I do not have a lot of examples in my head for semihereditary domains at all, and I haven't been able to see how to resolve this question:
Is there a right semihereditary domain which isn't right Ore?
Reminders:
- A right semihereditary ring is one in which all finitely generated right ideals are projective as modules.
- A right Ore domain is a domain where the nonzero elements satisfy the Ore conditions. However, if I remember correctly these conditions are equivalent to the domain having finite right uniform dimension.
My "obvious" examples of semihereditary domains are Bezout domains, but those are all Ore!
Free algebras provide an example:
Let $k$ be a field, and let $R=k\langle x,y\rangle$ be the free associative, unital $k$-algebra in two (non-commuting) indeterminates. Then every left and right ideal of $R$ is free, and so $R$ is necessarily hereditary on both sides.
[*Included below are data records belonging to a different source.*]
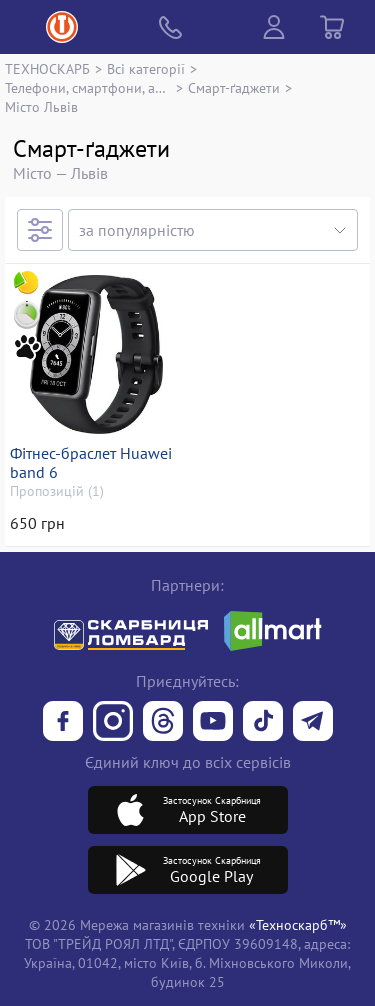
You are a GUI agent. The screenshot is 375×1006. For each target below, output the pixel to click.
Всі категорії (146, 68)
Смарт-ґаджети (234, 87)
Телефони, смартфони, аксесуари (88, 87)
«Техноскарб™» (298, 924)
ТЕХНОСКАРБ (47, 68)
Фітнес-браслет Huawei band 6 (91, 463)
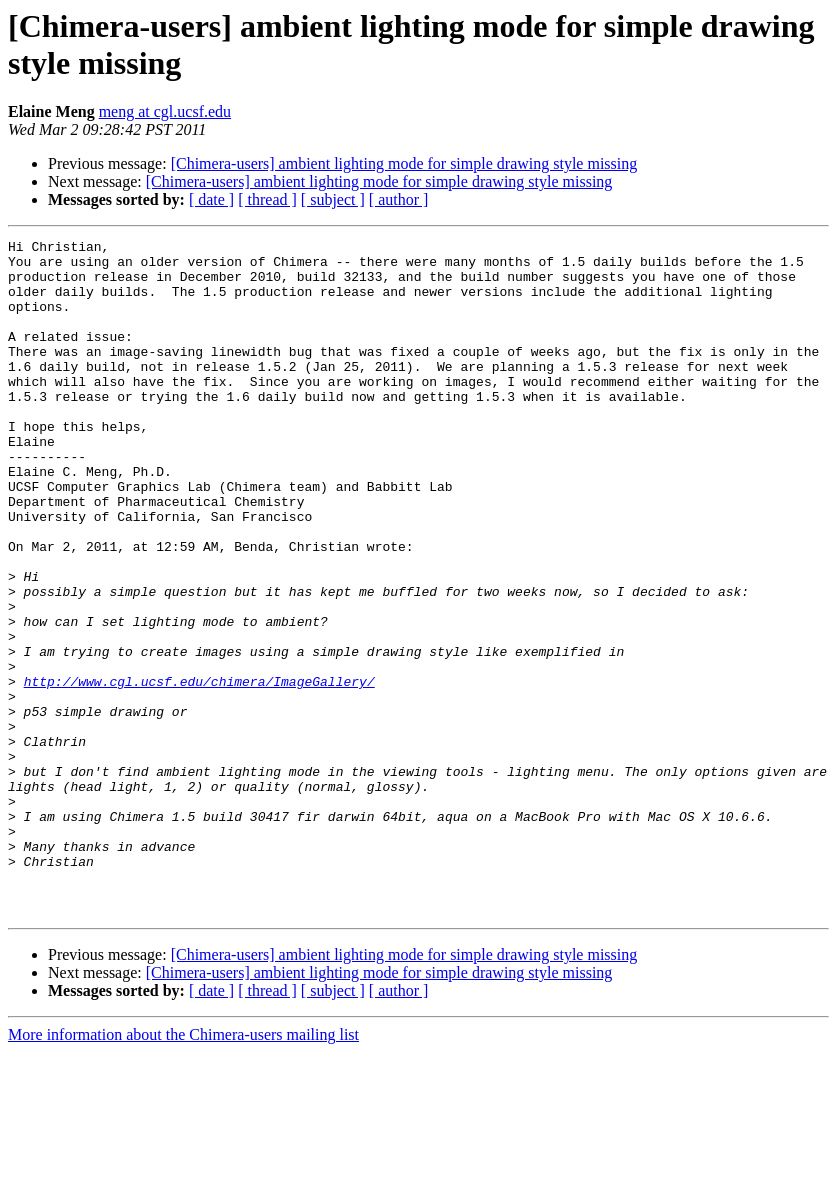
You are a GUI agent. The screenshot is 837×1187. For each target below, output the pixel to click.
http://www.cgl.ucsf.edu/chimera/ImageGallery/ (199, 771)
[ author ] (399, 199)
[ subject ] (333, 199)
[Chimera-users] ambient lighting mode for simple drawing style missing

However, the right ideal $X$ generated by $x$ and the right ideal $Y$ generated by $y$ have zero intersection, since the elements of $X$ are precisely the $k$-linear combinations of monomials beginning with $x$ and the elements of $Y$ are precisely the $k$-linear combinations of monomials beginning with $y$; $R$ is a $k$-direct sum $k \oplus X \oplus Y$. If $S=R\setminus\{0\}$, then $xS \cap yR = (X \setminus \{0\}) \cap Y = (X \cap Y) \setminus \{0\} = \{0\} \setminus \{0\} = \varnothing$ so the set of non-zero-divisors of $R$ is not a right permutable set, and $R$ is not a right Ore domain (or a left Ore domain).